Scan each line of the records for the word "Saúde" and extract the ones that have it.

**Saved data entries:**
--- START ---
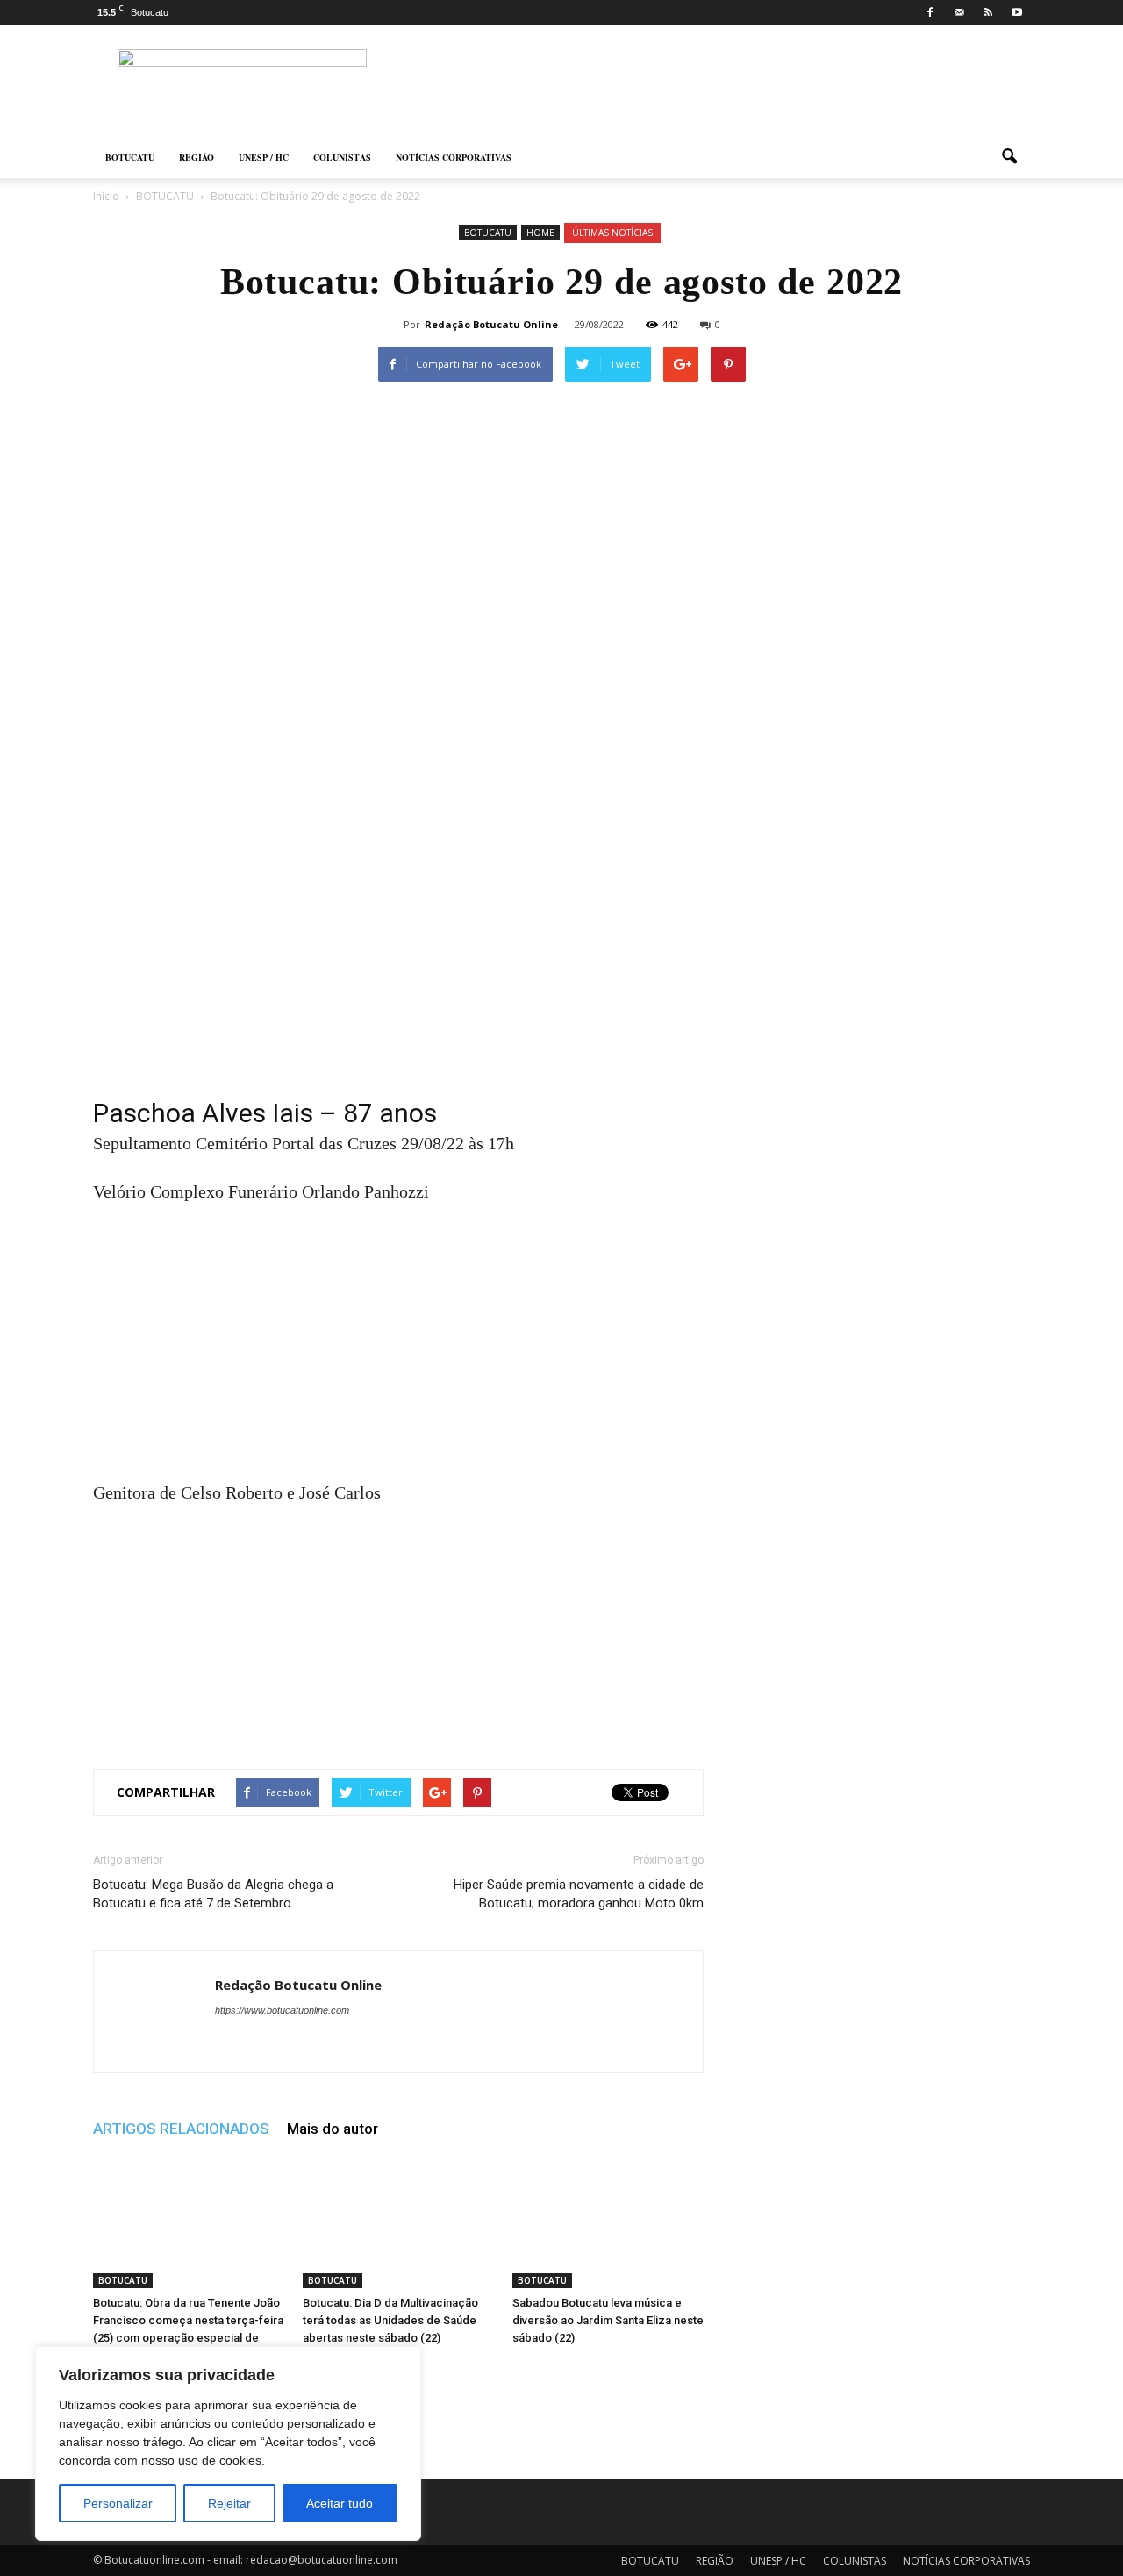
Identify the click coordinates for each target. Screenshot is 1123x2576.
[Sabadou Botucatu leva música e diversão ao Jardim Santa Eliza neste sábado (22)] (608, 2222)
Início (106, 196)
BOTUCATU (129, 157)
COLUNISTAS (342, 157)
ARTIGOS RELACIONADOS (181, 2128)
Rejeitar (229, 2503)
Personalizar (118, 2503)
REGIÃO (196, 157)
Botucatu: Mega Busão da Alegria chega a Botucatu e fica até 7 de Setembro (213, 1894)
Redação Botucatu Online (491, 324)
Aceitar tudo (339, 2503)
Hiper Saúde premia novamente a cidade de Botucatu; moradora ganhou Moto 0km (579, 1894)
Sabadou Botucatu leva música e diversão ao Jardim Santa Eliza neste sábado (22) (608, 2320)
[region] (228, 2443)
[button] (1009, 157)
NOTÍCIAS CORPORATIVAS (453, 157)
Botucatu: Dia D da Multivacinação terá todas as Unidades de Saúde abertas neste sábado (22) (390, 2320)
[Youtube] (1017, 12)
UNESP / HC (264, 157)
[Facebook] (930, 12)
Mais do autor (332, 2128)
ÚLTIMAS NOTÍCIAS (612, 232)
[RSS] (988, 12)
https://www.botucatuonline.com (282, 2010)
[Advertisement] (398, 970)
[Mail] (959, 12)
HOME (540, 232)
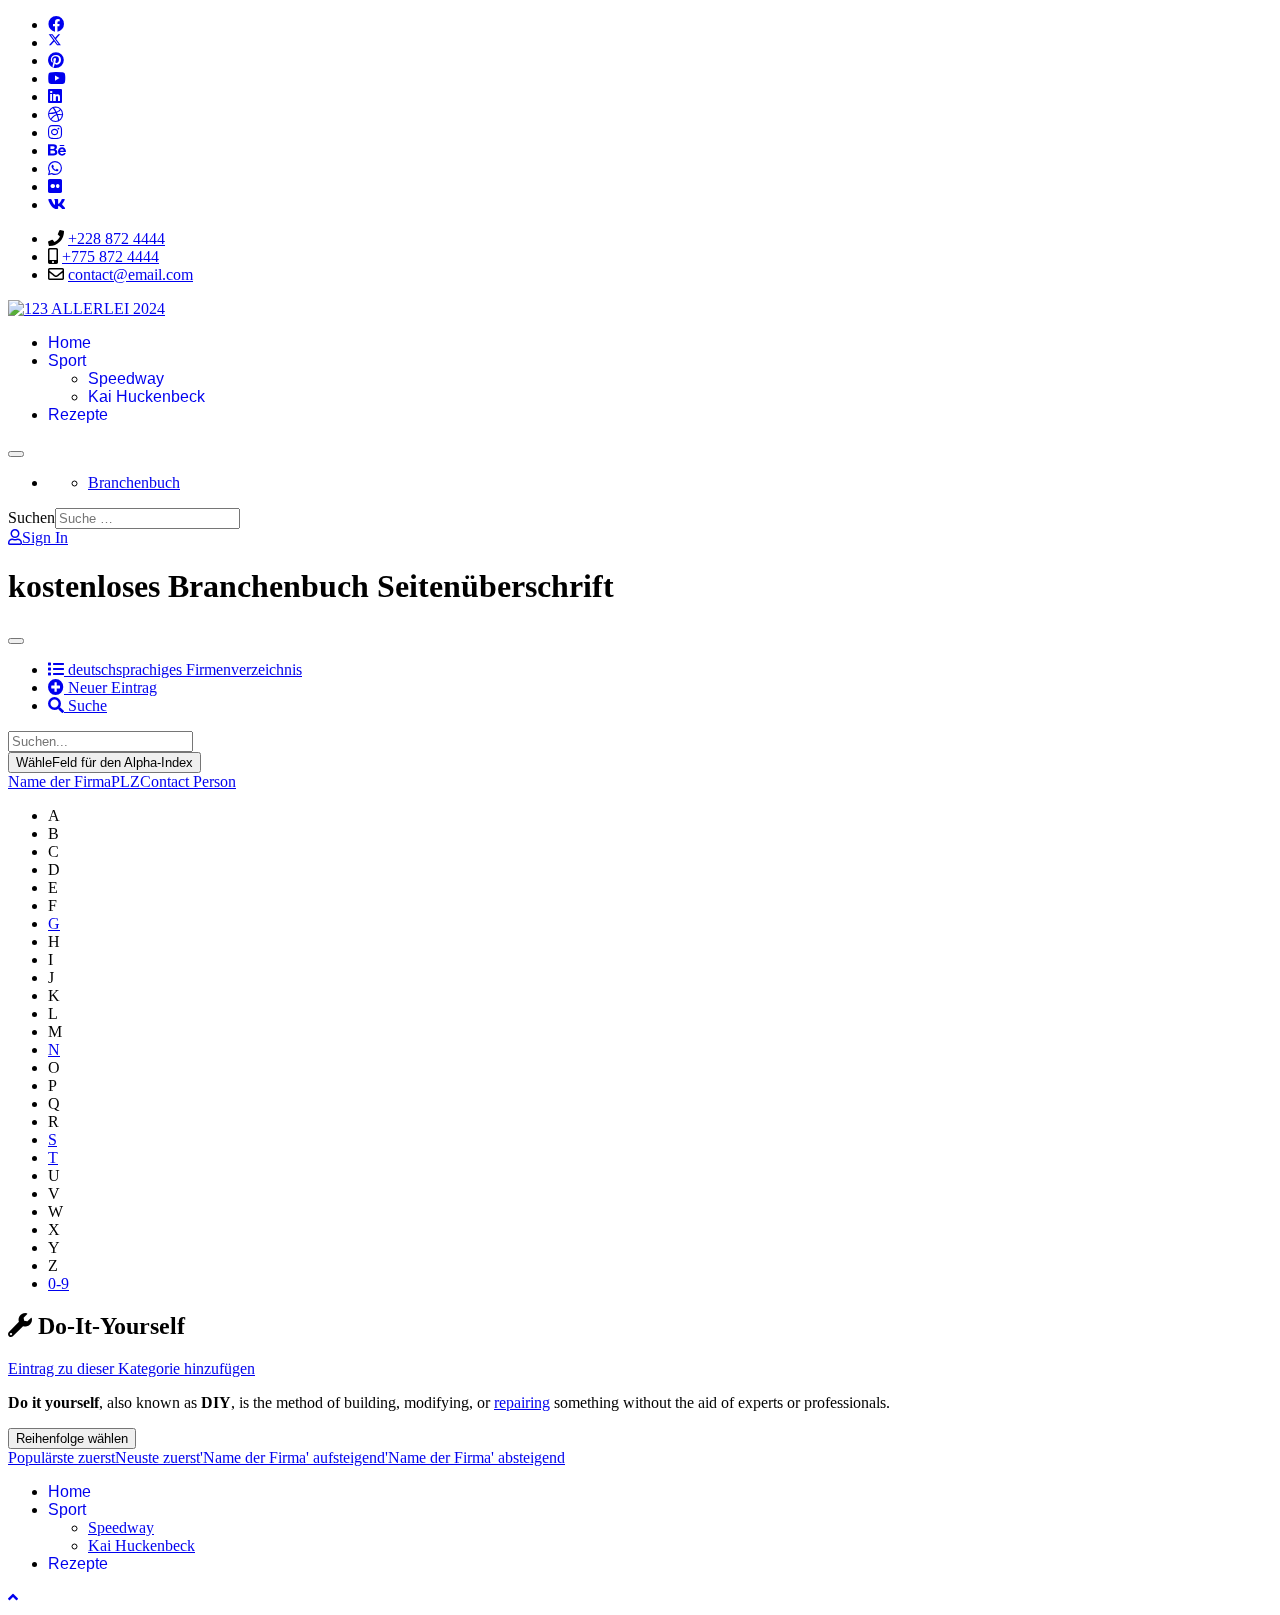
--- END ---
**Problem solution:**
Hiper Saúde premia novamente a cidade de Botucatu; moradora ganhou Moto 0km (579, 1894)
Botucatu: Dia D da Multivacinação terá todas as Unidades de Saúde abertas neste sábado (22) (390, 2320)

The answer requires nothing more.